New Banking Chief Shows Lenders Who’s Boss
(Beijing) — Guo Shuqing, China’s new banking regulator, has fired his first salvo across the bows of the banks, ordering them to conduct internal reviews of their operations to assess risks and to make sure they comply with laws and regulations.
Banks have until June 12 to report the results to their local China Banking Regulatory Commission (CBRC) office, and they must be prepared to undergo spot checks from watchdog officials to verify their reviews, according to a notice dated March 28 seen by Caixin.
The reviews are part of a planned overhaul of banking regulation which has been plagued by loopholes and lax enforcement of law and regulations, the notice said. The current system needs fixing because it has failed to deter and stop repeated transgressions, the document said, likening it to using a cattle pen to hold cats. The phrase was first used by Guo at a press conference in March to make his point that regulators aren’t using the right tools for the job.
A former chairman of China Construction Bank, one of the country’s big four state-owned commercial banks, Guo became chairman of the CBRC on February 24 after almost four years as governor of eastern Shandong province.
Guo took charge of China’s 232 trillion yuan ($33.6 trillion) banking industry amid a campaign by the Chinese leadership to rein in growing risks in the financial system and try to untangle the increasingly complex lending and investment connectivity between different parts of the financial system that has grown almost unchecked for years.

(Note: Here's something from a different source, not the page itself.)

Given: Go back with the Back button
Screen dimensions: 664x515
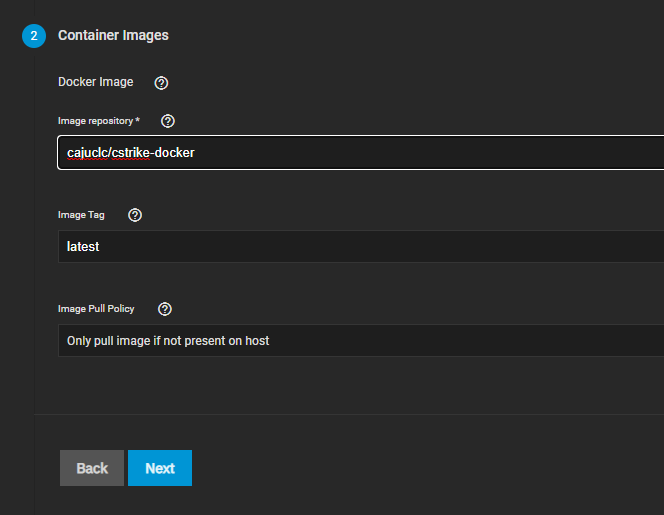Looking at the screenshot, I should (92, 468).

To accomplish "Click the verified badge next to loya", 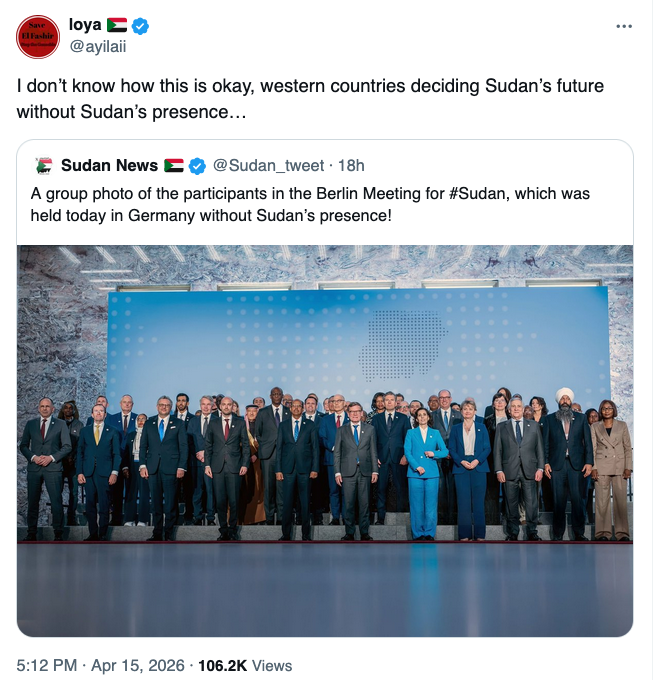I will pyautogui.click(x=140, y=25).
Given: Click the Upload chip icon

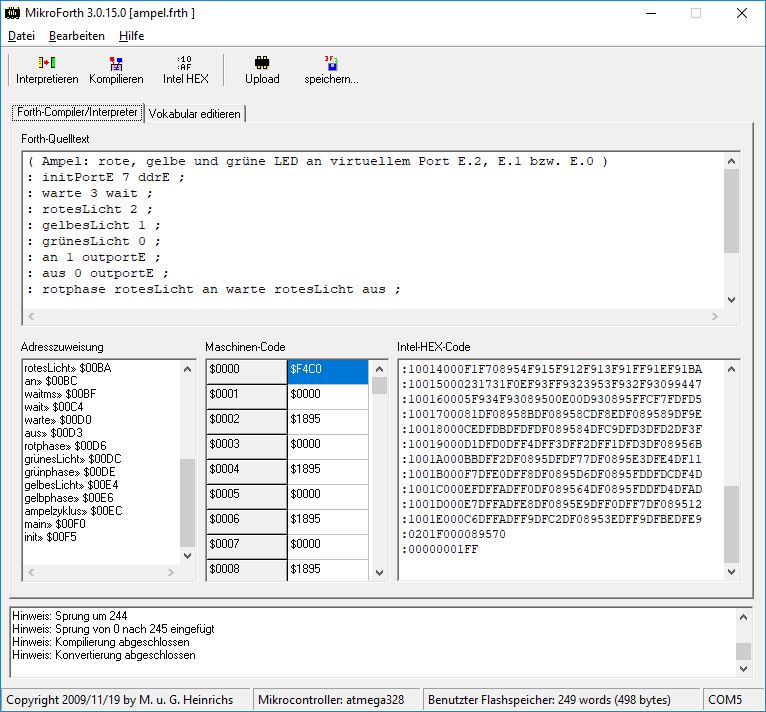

He has vowed to tackle the “various phenomena of disorder” in the banking industry by cracking down on shadow lending, strengthening supervision over banks’ wealth management products, and taking resolute action to root out corruption and hold officials responsible for mistakes and negligence.
The document lists more than 100 items that banks need to pay special attention to, with an emphasis on areas such as bad loans, funding to the real estate sector, bill financing and interbank borrowing. The items include the concealment of non-performing loans, and inappropriate lending to property developers and home buyers.
Just last week, the CBRC announced it had disciplined 17 banking institutions for hiding bad loans, circumventing regulations and charging fees illicitly, although it did not disclose the details of their transgressions or the punishments given. Those caught in the net included China Merchants Bank, Ping An Bank and the Bank of Communications.